Since this can all become a bit unwieldy, we can, if we choose, make an adjustment in the point at which we begin our count. That is, we adjust the "initial running count" (IRC) in order to provide more convenient key-count and pivot-point numbers. For example, we could start the IRC at, say, +2, and then we'd have the advantage when the running count was equal to or greater than +7. Or we could use an IRC of -4, in which case we'd have the advantage when the count was equal to or greater than +1.

The point of all this is that the pivot point and key count are a function of what we choose as the IRC. We'll see later how this can be used to simplify our system.
Let's review.

• To get an advantage in our gumball game, we can assign an integer value to each colored gumball and keep a running count of those we've seen come out of the machine.
• Two special count values are the key count, at or above which we have the advantage, and the pivot point, at which we have reliable information about our expectation.
• The key count and pivot point will depend on our initial running count.

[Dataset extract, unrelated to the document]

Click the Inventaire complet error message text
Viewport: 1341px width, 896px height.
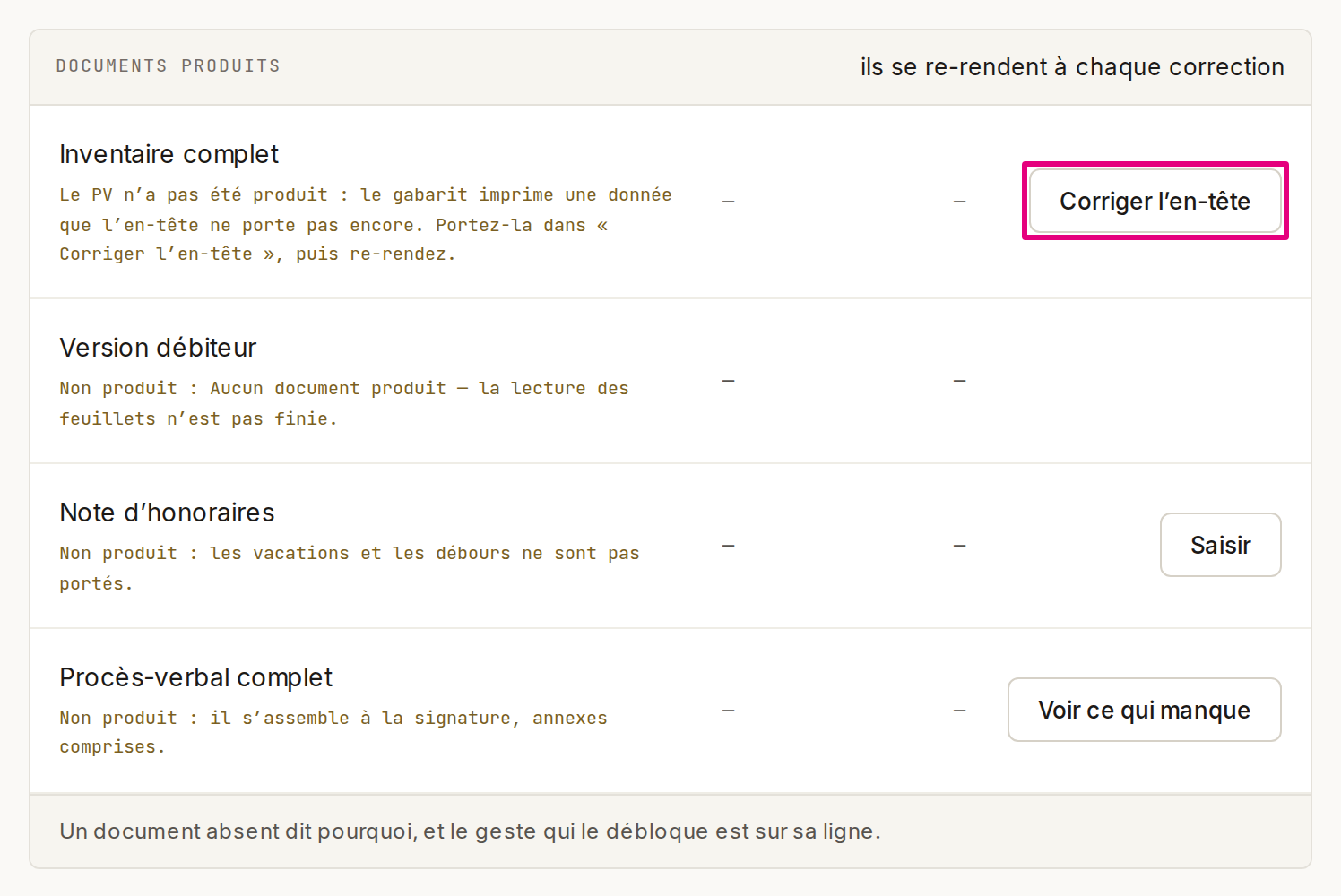[x=366, y=224]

Counting cards is not dissimilar to counting gumballs. First, just as there were good gumballs, bad gumballs, and neutral gumballs, in blackjack there are good cards, bad cards, and neutral cards. And just as we assigned a value to the different gumballs, we can also assign a value to each type of card. We then start with an initial running count and count through the deck as the cards are played. Once the running count reaches the key count. we know we generally have the advantage. When the running count is equal to the pivot point, we have a reliable estimate of the expectation.